PKD3 expression is driven by NFATc1 and c3. A, analysis of PKD3 promoter regions of human (upper) and rat (lower) using the online TESS software. Several putative NFAT binding sites were predicted at −1134, −1915, and −1945 in human, and −528, −821, −798, −1037 in rat PKD3. B, RT-PCR screening of NFAT isoforms in neonatal myocytes showing the presence of NFATc1, c3 and c4 but not c2. C, RT-PCR verification of siRNA gene silencing efficacy. D, ISO-induced PKD3 expression up-regulation was blunted by silencing NFATc1 and c3 but not c4 (n = 3, *, p < 0.01, # p < 0.05 versus ISO-NC, ANOVA). E, ISO-induced ANF expression increase was blocked by gene silencing of NFATc1, c3 and c4 (n = 3, *, p < 0.01, #, p < 0.05 versus ISO-NC, ANOVA). F, time course study showing increased expression of PKD3 peaked at ∼6 h following ISO application whereas expression up-regulation of NFATc4 and ANF substantially lagged behind.

DISCUSSION

We have pinpointed PKD3 as a gatekeeper of cardiac hypertrophy by allowing the increases of the expression of a cohort of cardiac hypertrophic TFs including NFATc4, GATA4, and Nkx2.5. These new results help us understand in depth the classical CaN-NFAT signaling pathway. The CaN-NFATc1/c3-PKD3-NFATc4 signaling cascade can be summarized as follows: 1) in response to hypertrophic stimuli, PKD3 is up-regulated by activated CaN through nuclear import of NFATc1 and c3. 2) Newly synthesized PKD3 provokes further expression of NFATc4, GATA4, and Nkx2.5, which in turn become activated by dephosphorylation and/or acetylation. 3) In parallel, activated PKD1 (perhaps along with other HDAC kinases) primarily promotes MEF2D expression and activation by inducing class II HDAC phosphorylation and nuclear export. 4) Cooperative activation of these hypertrophic TFs drives fetal gene reactivation and induces pathological hypertrophy (40). The identity of downstream targets along the PKD3-mediated hypertrophic pathway is under active investigation.

Our results clearly indicate that, in addition to post-translational modification of the TFs pre-existed in cardiac myocytes, up-regulation of TF abundance is also critical to pathological hypertrophy. We demonstrate PKD3 and PKD1 are differentially required for expression up-regulation of various hypertrophic TFs, at least in isoproterenol-induced hypertrophy models. Although the two kinases were shown to functionally complement each other's biological roles in non-cardiac settings (32), this is apparently not the case with cardiac myocytes.

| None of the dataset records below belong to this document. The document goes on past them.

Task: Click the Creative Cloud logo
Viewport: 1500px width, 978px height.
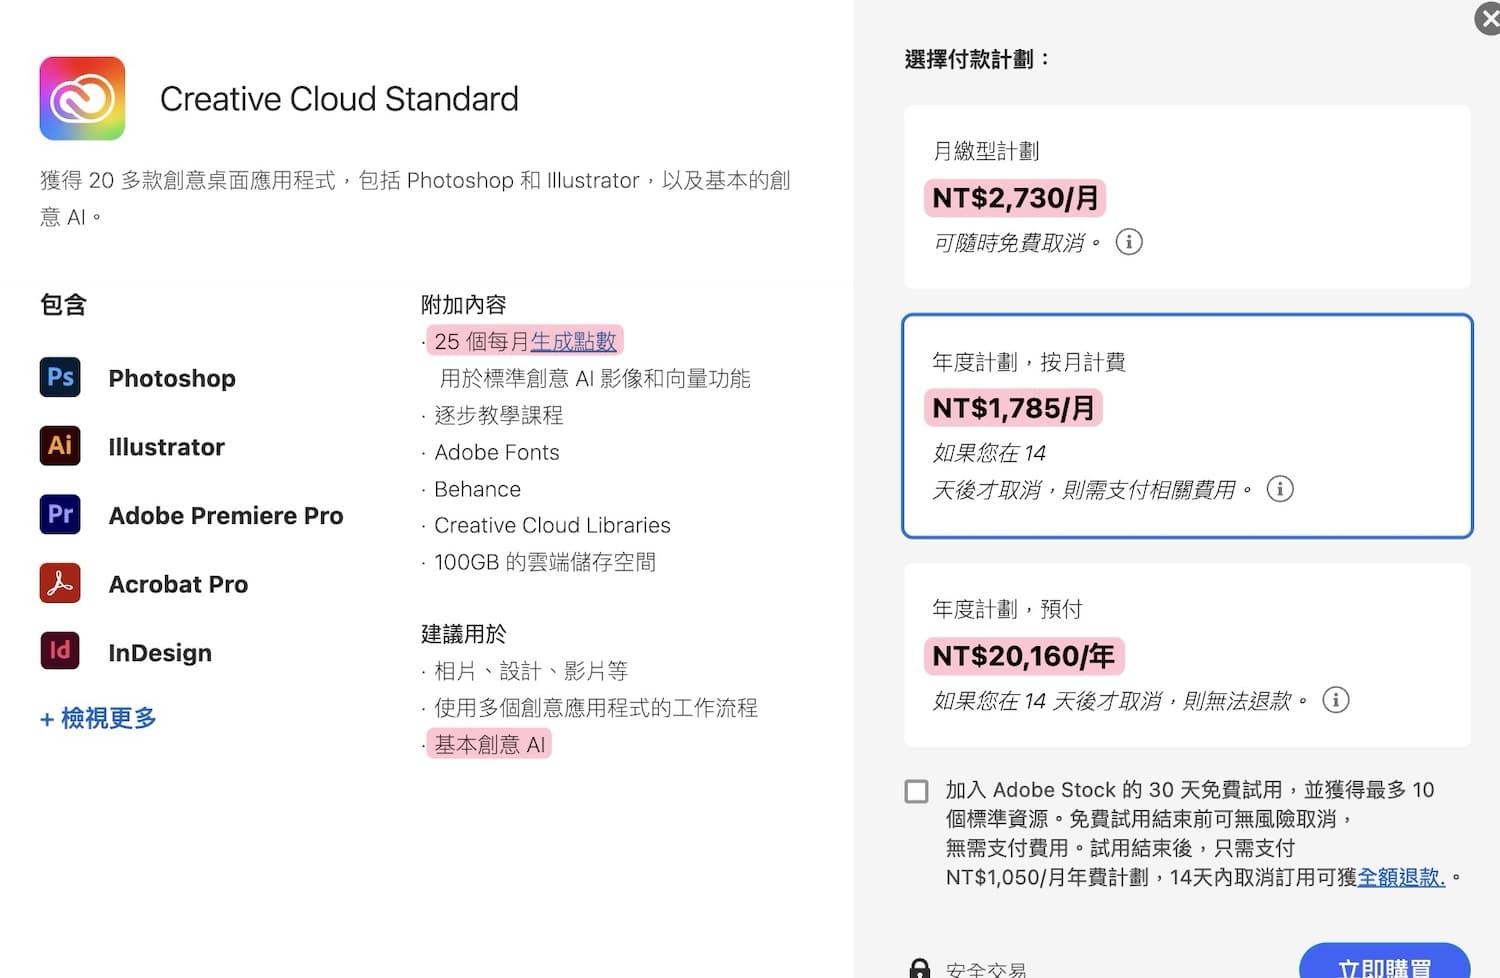Action: [x=82, y=98]
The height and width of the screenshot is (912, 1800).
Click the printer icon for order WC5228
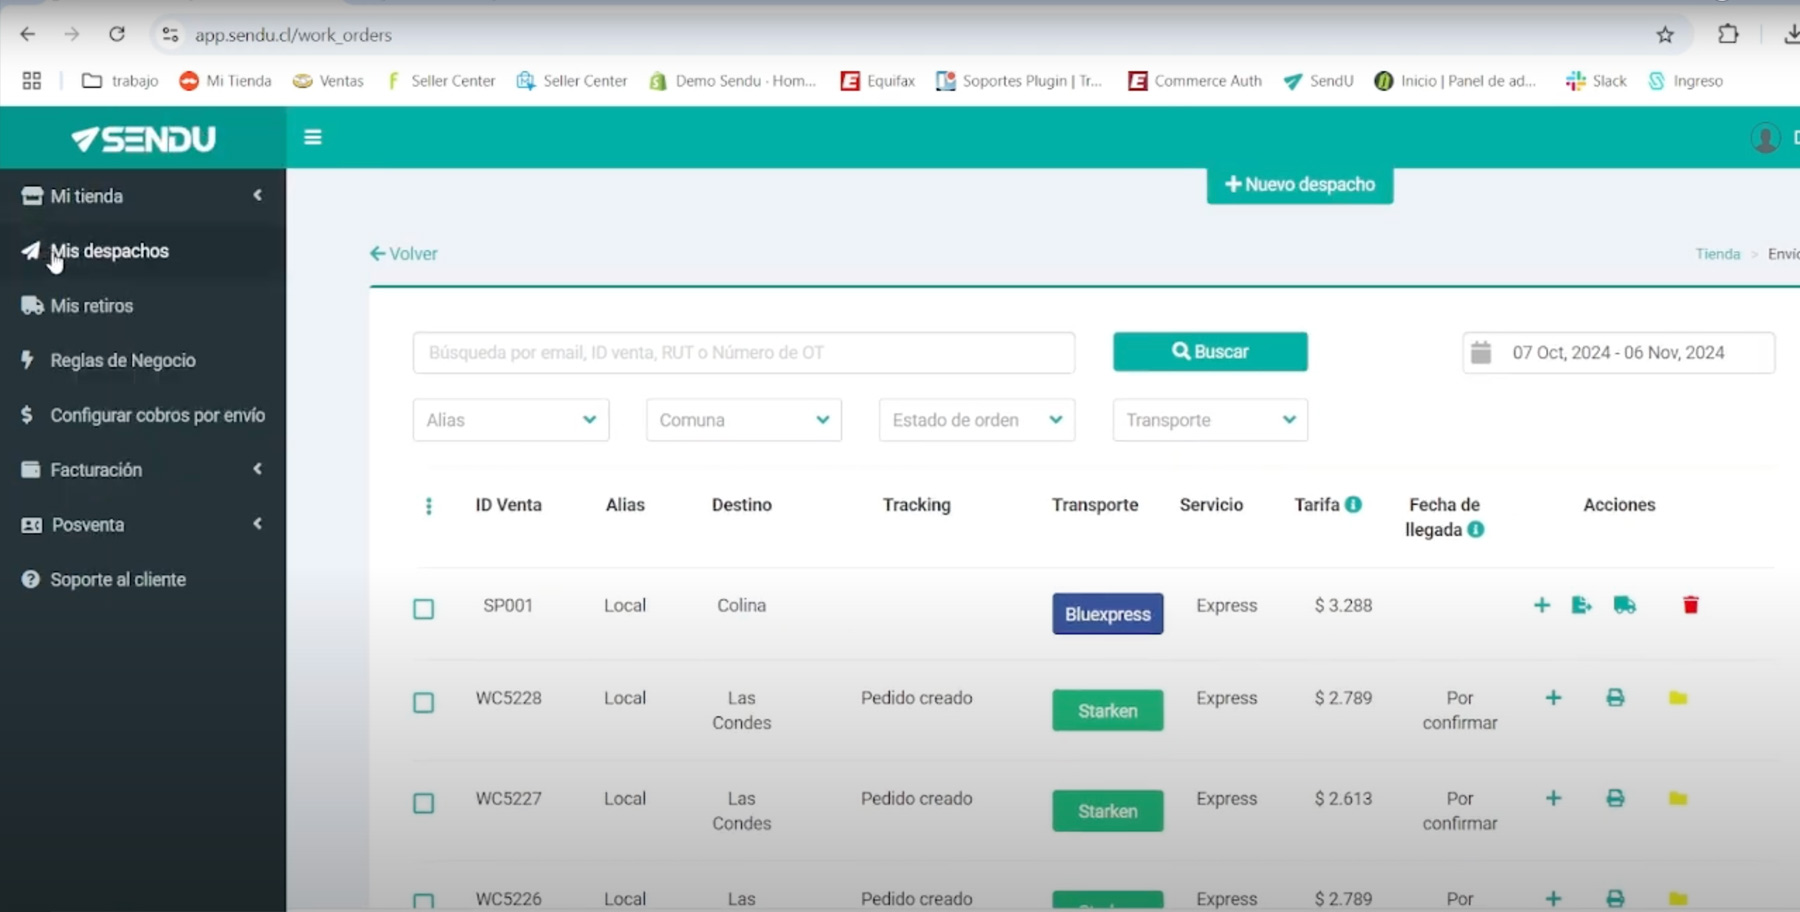(1615, 698)
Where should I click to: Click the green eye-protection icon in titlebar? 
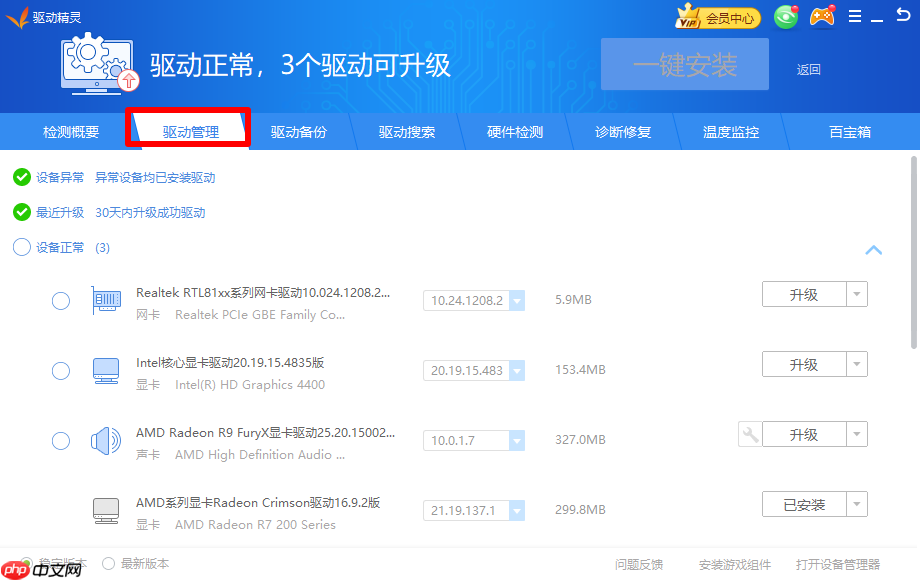(x=786, y=17)
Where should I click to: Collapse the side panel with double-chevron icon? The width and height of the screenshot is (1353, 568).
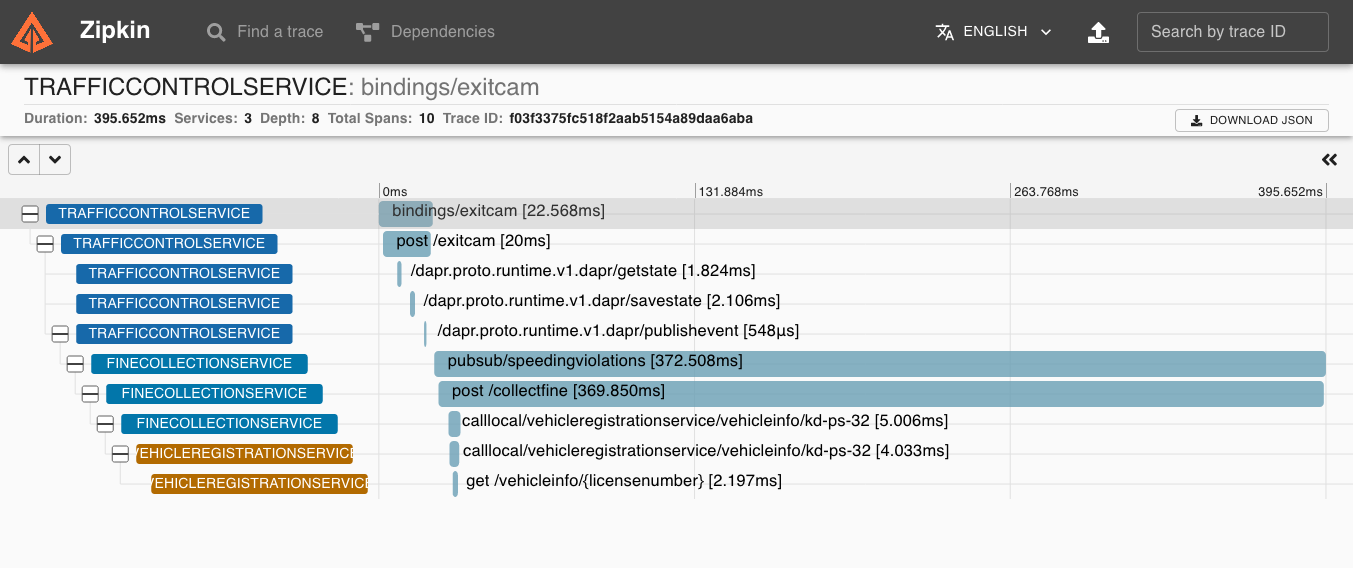tap(1329, 160)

It is surprising that isoproterenol could upregulate MEF2D through a PKD1-dependent mechanism as revealed in this study. Previous studies established PKD1 mainly phosphorylates HDAC5 and this is typically activated by Gα_q-coupled receptor agonists but not by Gα_s-type agonists such as isoproterenol. Nevertheless, our new results are corroborated by a recent report indicating isoproterenol could induce PCH by stimulating secretion of the autocrine/paracrine Gα_q agonist endothelin-1 (41).

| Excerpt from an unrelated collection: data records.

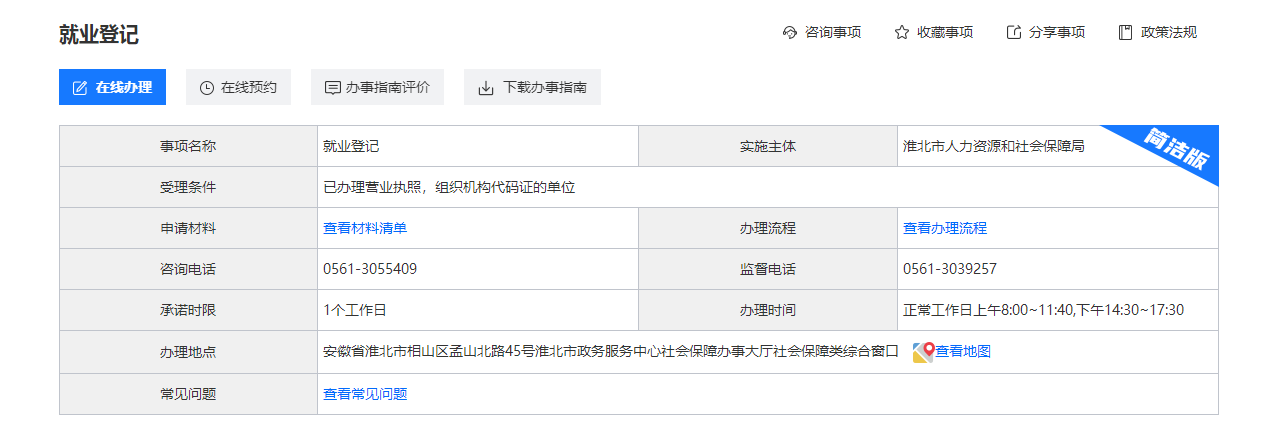
Task: Open 办事指南评价 button
Action: pyautogui.click(x=377, y=87)
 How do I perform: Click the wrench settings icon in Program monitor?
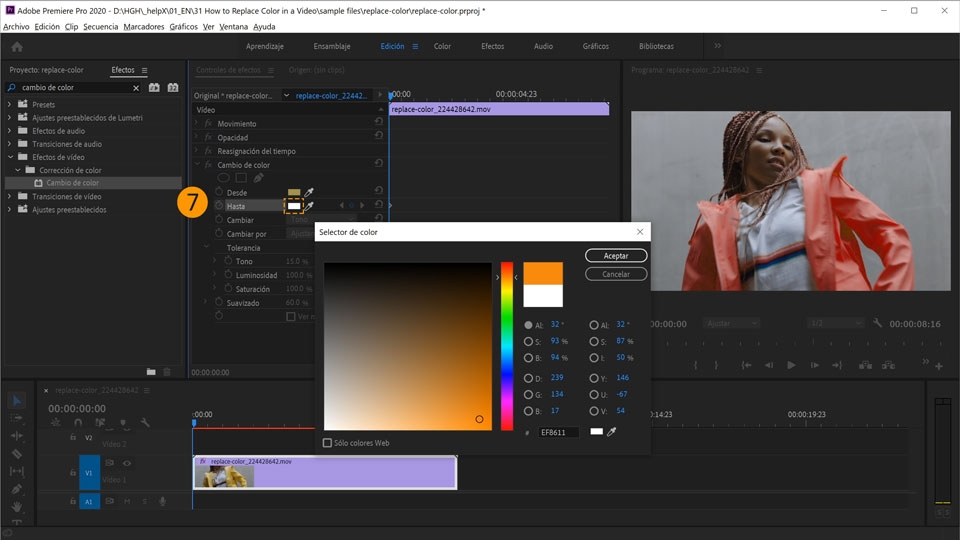(877, 323)
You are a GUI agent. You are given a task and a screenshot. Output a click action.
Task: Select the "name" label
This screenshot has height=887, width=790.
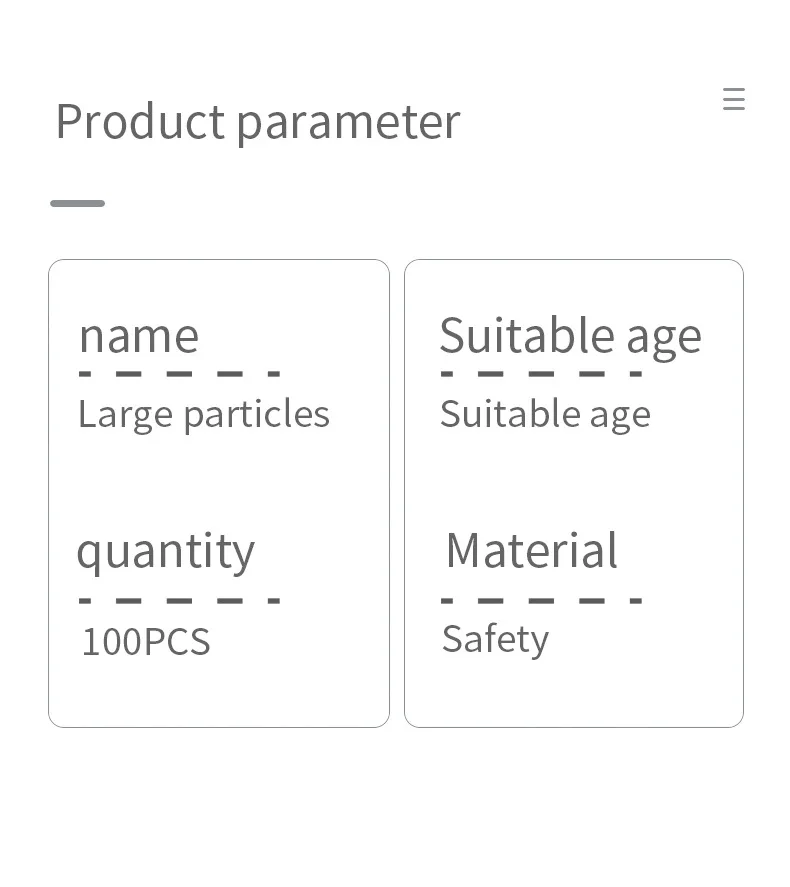(x=139, y=335)
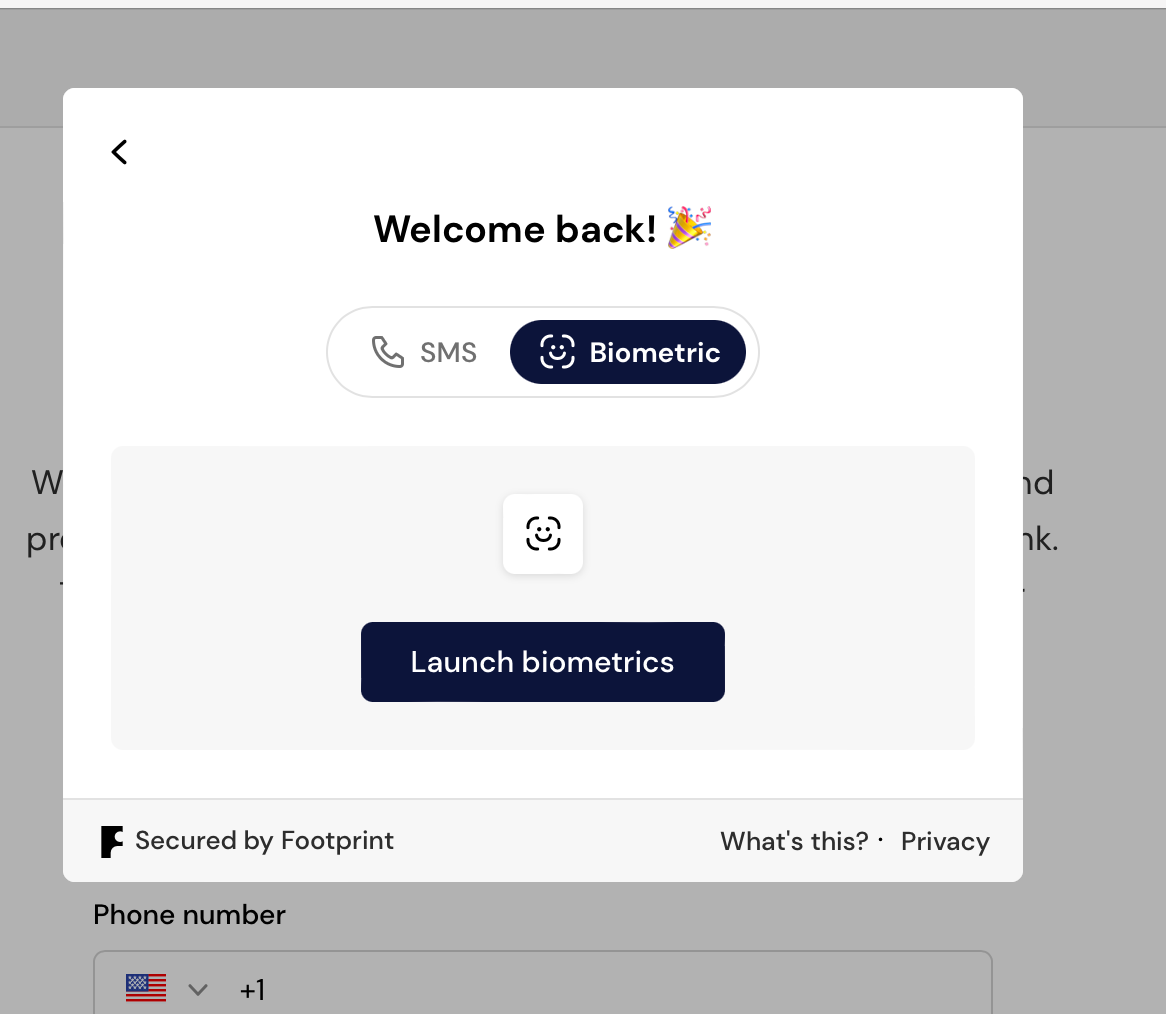Switch to the SMS verification option
Viewport: 1166px width, 1014px height.
click(425, 352)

Drugs targeting critical molecules within hypertrophic signaling pathways, including endothelin-1 receptor blockers and HDAC inhibitors, are being tested for their potential therapeutic use in cardiac hypertrophy and heart failure. Inhibitors targeting PKD1 such as BPDKi have been developed but this aminobipyridyl compound failed to blunt animal cardiac hypertrophy (31). Our new results call for further tests on PKD3-selective inhibitors or pan-PKD inhibitors to determine their efficacy in blunting cardiac hypertrophy and heart failure. Since the role of PKD3 in cardiac hypertrophy reported in this report was performed mostly in neonatal myocytes, whether PKD3 is relevant to adult disease remains an open question until further experiments are performed in adult heart cells.